I first came across the Siyavula project in the spring of this year when I met Siyavula’s Megan Beckett at the BC Open Textbook Summit in Vancouver. Siyavula is a South Africa based open textbook project (originally funded by the Shuttleworth Foundation) that has produced a number of open textbooks to support k-12 curriculum in South Africa.
There are a couple of things I like about the project.
First, building on what I was talking about in my last blog post about developing a community centered around an open educational resource, Siyavula textbooks are authored in a unique way; through a series of teacher hack-a-thons or textbook sprints. These events organized by Siyavula bring together groups of educators & technicians to create a textbook in a weekend. Over this summer, another textbook sprint to develop Physics and Chemistry open textbooks (remixing both the Siyavula and OpenStax Physics and Chemistry resources) was organized with the assistance of Siyavula. In his wrapup blog post, Siyavula’s CEO Mark Horner emphasizes that the aim of these textbook sprints is to “seed Communities of Practice (CoP)” for the textbook, and speaks to one of the challenges of getting educators to participate – the fear of sharing:
Sharing is scary (at first anyway), because it involves making something available for public scrutiny, something that is actually an investment of your time and energy, and people may be critical. People may also be very positive, but we tend to worry more about what might go wrong than right.
Mark then goes on to point out that, even though sharing may be scary for some, there are benefits to sharing resources and expertise.
The long-term benefit of sharing, in my opinion, is that even if people are constructively critical, the material improves and a community of practice with a shared knowledge base and best practise can emerge.
So, even though there are challenges with developing the community of practice and getting educators to share resources, Mark believe the challenges are worth it because in the end, better resources and a stronger community will emerge.
In my experience, the fear of sharing is often more in my head than the reality. Most of the resources I have ever developed and shared have been received graciously, and criticism has been positive and collegial.
The second thing I really like about Siyavula is how they are sharing their textbooks, and appear to be committed to making the books available in remixable formats. For example, if you look at their Physical Science Grade 10 textbook, you’ll see that students have a lot of choice as to how they want to interact with the textbook.

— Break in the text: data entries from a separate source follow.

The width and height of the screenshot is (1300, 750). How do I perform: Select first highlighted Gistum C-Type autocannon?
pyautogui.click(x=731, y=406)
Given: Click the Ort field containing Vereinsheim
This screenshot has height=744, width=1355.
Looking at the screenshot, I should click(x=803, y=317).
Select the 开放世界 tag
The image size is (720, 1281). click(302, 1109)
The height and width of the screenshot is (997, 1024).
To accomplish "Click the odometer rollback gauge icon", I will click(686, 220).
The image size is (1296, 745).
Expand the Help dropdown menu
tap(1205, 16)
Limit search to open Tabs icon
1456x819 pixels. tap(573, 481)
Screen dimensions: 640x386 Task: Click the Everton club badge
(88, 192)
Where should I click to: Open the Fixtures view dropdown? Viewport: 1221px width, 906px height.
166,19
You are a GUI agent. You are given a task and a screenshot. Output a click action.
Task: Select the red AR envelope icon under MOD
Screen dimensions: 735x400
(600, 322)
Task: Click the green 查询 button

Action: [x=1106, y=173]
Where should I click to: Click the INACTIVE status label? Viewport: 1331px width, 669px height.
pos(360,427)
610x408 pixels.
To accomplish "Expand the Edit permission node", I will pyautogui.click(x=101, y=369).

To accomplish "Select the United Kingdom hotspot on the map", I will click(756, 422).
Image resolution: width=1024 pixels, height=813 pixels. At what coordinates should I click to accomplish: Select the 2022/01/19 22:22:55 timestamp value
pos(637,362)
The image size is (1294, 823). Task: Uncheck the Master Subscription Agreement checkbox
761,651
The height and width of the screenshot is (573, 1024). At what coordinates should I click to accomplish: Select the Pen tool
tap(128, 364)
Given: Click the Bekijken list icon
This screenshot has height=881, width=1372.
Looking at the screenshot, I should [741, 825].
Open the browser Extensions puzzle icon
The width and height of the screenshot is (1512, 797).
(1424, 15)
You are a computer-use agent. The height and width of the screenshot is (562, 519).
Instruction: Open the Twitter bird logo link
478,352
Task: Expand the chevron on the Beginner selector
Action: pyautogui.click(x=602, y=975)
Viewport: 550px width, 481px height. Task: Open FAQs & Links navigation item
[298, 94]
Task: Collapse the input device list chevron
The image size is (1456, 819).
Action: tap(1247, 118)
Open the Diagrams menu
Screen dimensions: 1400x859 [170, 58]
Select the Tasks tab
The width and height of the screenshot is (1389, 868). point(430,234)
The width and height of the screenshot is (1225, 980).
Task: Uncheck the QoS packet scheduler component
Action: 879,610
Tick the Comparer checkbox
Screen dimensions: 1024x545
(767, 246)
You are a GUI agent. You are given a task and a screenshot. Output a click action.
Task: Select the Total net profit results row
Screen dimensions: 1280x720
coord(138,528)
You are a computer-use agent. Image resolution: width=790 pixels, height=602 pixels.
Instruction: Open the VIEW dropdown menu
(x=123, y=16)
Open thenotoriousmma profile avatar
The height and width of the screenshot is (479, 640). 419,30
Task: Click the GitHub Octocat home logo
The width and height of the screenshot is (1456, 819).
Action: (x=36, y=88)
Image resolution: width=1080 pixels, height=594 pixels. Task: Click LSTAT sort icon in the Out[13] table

There is a website, a downloadable PDF file, or students can order a printed copy (it doesn’t look like an ePub version is available, which is the only other format I would add). But in addition to those formats aimed at students, they also have the source formats available for download, in this case the original Open Document and TeX files. This allows other teachers or open textbook projects to be able to edit or remix the textbook in the native technical format that the book was written in, which increases the likelihood that this open educational resource will be remixed and customized.
Finally, the textbooks also contain a Teachers Guide, which educators find a valuable additional resource that will increase the likelihood of adoption by other educators. And the source files for that are also available for download so it can be easily customized.
The development of a community of practice, remixable formats, and supplying additional teacher resources. Three things that make the Siyavula project stand out for me.
What I like about Siyavula by Clint Lalonde is licensed under a Creative Commons Attribution 4.0 International License.